A moment more, I thought, and I would stand on my own legs again. I sounded brave and sure, but I confess my heart was sick and afraid, and emptier than my stomach. Plague. Plague. The wind moaned and the trees bowed low.

“There is no refusing, Keturah,” he said.

His horse pawed the ground.

“Sir, then I must obey you, but I need not love you,” I said. “And think of eternity with a wife who does not love you.”

He lifted me as if I weighed no more than a baby, and set me on his horse.

The horse was swift, and there could be no escape. Lord Death did not speak to me, nor I to him, but my heart raged: No! I will not have you! Though you drag me into your wormy realms I will not have you.

When at last we came to the edge of the wood, where I could see my grandmother weeping through the window of our cottage, he set me down. “Tomorrow night,” he said, “when the shadow of the forest touches your cottage.”
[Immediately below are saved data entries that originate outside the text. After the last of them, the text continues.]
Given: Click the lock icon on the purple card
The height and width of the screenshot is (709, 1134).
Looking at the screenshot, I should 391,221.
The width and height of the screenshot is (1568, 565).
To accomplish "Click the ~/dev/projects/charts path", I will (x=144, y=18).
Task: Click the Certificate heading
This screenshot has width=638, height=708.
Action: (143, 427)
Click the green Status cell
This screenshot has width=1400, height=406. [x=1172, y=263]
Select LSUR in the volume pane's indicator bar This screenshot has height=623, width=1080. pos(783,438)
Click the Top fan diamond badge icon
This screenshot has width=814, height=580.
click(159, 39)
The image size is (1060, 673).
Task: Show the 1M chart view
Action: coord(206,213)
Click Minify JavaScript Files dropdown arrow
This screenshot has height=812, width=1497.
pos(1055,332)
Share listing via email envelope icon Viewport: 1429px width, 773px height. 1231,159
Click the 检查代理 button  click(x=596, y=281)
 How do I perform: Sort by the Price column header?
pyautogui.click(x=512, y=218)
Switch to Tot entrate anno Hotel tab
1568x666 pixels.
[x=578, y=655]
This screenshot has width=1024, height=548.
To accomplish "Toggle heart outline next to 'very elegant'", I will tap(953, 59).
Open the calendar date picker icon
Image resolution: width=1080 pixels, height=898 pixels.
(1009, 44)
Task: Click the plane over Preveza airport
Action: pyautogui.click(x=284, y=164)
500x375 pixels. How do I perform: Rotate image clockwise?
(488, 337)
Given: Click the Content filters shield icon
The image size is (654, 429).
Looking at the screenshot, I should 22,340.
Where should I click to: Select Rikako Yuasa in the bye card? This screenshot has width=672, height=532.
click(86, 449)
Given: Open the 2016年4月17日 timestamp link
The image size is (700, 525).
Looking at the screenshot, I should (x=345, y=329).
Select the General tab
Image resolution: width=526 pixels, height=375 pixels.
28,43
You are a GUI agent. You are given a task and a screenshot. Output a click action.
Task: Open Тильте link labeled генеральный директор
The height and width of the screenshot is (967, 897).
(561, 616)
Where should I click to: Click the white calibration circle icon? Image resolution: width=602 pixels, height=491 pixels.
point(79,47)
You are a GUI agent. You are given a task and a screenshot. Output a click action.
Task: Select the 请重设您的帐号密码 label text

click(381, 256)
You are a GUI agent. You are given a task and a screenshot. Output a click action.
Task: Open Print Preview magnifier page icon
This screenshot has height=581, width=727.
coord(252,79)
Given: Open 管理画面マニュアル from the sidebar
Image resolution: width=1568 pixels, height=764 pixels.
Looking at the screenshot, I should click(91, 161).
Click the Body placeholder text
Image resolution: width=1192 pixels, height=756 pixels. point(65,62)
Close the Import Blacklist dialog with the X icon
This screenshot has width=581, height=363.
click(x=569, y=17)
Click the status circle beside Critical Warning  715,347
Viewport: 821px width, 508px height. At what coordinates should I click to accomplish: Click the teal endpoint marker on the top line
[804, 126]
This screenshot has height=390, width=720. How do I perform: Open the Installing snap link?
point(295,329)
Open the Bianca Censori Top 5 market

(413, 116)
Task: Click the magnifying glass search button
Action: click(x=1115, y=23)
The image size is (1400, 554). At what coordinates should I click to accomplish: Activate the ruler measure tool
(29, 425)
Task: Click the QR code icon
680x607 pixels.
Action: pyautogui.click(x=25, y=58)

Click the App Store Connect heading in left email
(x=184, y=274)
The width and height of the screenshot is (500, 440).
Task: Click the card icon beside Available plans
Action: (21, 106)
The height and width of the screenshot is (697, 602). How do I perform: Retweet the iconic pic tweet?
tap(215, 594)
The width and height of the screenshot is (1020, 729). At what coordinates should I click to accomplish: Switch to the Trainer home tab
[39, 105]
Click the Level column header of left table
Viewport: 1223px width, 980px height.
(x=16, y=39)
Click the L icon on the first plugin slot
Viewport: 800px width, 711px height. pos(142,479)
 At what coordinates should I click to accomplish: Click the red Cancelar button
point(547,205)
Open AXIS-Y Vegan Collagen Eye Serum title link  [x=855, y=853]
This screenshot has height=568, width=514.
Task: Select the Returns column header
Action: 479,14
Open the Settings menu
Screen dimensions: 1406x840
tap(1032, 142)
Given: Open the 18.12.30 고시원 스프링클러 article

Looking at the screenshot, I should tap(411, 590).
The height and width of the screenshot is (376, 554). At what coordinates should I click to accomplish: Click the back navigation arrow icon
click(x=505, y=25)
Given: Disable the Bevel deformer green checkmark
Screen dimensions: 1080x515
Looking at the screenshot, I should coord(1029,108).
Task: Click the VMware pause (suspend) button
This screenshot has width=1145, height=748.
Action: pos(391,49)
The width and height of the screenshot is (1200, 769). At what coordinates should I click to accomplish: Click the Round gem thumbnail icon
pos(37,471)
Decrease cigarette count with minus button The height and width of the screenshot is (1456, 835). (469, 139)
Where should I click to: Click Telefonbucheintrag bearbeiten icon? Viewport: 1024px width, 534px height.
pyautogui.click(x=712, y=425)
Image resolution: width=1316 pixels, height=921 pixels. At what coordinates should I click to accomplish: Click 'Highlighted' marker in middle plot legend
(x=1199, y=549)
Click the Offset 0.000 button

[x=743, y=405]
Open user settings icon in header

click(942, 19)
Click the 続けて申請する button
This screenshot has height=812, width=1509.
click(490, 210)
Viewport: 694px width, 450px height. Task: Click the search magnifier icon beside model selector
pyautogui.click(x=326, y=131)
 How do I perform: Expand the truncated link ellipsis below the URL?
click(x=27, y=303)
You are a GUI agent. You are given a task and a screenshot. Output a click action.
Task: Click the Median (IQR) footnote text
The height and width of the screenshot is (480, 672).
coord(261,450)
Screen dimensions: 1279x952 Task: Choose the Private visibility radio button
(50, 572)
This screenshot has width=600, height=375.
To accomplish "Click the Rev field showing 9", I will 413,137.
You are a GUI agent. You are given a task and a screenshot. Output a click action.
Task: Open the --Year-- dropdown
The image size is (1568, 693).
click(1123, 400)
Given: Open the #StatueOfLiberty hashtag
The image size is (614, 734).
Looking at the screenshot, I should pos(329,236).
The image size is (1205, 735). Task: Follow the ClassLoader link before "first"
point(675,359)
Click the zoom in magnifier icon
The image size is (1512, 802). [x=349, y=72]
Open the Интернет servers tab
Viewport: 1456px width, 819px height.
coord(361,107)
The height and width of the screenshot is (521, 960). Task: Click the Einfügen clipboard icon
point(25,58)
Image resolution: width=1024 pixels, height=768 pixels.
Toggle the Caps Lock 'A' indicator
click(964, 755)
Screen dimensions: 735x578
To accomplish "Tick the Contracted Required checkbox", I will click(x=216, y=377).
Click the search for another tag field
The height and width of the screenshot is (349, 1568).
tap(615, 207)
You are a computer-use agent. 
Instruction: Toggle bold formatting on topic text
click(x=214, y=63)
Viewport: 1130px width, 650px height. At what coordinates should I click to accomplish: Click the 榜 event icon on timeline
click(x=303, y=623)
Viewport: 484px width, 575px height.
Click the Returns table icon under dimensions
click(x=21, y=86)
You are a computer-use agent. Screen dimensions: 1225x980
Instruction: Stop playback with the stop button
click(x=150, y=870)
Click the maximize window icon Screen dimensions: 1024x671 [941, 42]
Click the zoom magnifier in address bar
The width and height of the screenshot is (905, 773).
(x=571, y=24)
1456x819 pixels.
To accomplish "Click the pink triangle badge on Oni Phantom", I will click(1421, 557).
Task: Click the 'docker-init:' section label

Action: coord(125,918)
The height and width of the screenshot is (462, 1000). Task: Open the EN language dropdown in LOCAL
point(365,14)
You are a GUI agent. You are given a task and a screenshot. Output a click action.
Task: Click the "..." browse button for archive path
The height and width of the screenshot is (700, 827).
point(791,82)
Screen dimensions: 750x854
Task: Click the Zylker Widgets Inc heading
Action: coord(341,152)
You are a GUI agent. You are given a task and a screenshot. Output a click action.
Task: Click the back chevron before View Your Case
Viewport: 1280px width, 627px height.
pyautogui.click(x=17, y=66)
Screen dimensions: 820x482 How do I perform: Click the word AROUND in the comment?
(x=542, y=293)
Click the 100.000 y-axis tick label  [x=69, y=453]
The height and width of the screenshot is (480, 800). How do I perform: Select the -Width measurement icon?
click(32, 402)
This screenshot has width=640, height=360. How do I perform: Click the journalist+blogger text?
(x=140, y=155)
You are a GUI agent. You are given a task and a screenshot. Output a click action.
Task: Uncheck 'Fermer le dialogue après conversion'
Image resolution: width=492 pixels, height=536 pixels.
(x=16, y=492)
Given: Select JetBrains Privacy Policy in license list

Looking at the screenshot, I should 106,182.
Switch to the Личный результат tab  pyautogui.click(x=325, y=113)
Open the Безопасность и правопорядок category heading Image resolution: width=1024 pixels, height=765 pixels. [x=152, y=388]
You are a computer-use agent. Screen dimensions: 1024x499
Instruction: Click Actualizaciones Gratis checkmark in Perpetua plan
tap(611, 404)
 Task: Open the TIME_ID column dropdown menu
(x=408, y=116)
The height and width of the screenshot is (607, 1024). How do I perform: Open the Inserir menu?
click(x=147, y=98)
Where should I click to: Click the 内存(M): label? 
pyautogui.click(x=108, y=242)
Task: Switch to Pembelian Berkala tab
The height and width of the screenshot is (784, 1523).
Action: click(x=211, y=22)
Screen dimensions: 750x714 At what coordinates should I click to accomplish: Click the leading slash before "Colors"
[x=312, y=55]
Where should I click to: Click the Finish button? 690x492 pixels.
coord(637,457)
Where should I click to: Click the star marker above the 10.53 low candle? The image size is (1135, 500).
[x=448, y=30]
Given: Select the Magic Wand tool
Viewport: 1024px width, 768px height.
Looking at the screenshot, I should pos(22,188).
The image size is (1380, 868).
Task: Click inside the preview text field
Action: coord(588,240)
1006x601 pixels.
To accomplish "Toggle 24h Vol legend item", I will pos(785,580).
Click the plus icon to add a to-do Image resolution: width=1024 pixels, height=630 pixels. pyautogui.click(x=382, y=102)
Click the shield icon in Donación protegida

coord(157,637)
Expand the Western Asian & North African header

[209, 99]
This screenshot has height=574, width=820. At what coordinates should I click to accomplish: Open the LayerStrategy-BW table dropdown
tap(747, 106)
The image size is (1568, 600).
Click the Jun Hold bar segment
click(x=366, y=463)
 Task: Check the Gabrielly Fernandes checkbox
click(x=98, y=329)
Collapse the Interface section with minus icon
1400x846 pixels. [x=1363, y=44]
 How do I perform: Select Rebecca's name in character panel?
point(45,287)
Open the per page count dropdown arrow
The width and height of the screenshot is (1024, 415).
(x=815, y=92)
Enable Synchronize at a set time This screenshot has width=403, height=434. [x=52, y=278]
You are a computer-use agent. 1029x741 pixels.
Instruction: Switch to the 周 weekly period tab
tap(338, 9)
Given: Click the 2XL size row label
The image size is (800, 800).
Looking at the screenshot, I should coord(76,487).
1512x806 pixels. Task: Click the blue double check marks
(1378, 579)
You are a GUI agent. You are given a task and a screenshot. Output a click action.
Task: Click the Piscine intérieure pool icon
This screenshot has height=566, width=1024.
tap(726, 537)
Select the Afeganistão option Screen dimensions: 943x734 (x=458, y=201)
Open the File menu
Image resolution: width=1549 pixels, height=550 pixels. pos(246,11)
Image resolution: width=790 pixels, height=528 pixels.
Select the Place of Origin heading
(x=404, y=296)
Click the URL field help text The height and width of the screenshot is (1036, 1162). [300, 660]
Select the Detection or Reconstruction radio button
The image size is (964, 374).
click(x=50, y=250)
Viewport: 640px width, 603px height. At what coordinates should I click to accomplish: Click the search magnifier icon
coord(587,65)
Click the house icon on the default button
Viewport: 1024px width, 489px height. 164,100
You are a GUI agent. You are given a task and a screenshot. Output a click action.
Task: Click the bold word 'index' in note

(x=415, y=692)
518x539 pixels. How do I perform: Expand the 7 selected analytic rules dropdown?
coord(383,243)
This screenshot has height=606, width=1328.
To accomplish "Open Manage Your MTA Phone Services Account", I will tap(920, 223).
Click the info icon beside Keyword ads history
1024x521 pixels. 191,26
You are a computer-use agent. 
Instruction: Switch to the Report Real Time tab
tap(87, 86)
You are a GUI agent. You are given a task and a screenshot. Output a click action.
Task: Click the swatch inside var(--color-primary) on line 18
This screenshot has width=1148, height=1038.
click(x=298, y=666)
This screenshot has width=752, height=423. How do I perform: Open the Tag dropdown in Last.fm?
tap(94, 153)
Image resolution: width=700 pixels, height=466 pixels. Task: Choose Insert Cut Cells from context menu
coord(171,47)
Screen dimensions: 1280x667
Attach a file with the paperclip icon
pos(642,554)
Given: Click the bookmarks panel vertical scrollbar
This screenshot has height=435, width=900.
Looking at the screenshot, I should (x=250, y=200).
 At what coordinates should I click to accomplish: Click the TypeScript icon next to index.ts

“I will find my true love, sir, and I will rob you of my soul. And all the souls you would reap in the plague, too.”

“Keturah,” he said, tilting his head, and he turned his horse and galloped away. 

II

 In which I am welcomed home

with reservations and theories, and in which

I consider bachelors.

Lord Death had deposited me close to the edge of the forest. I could see our cottage clearing through the trees, and Tide-by-Rood beyond.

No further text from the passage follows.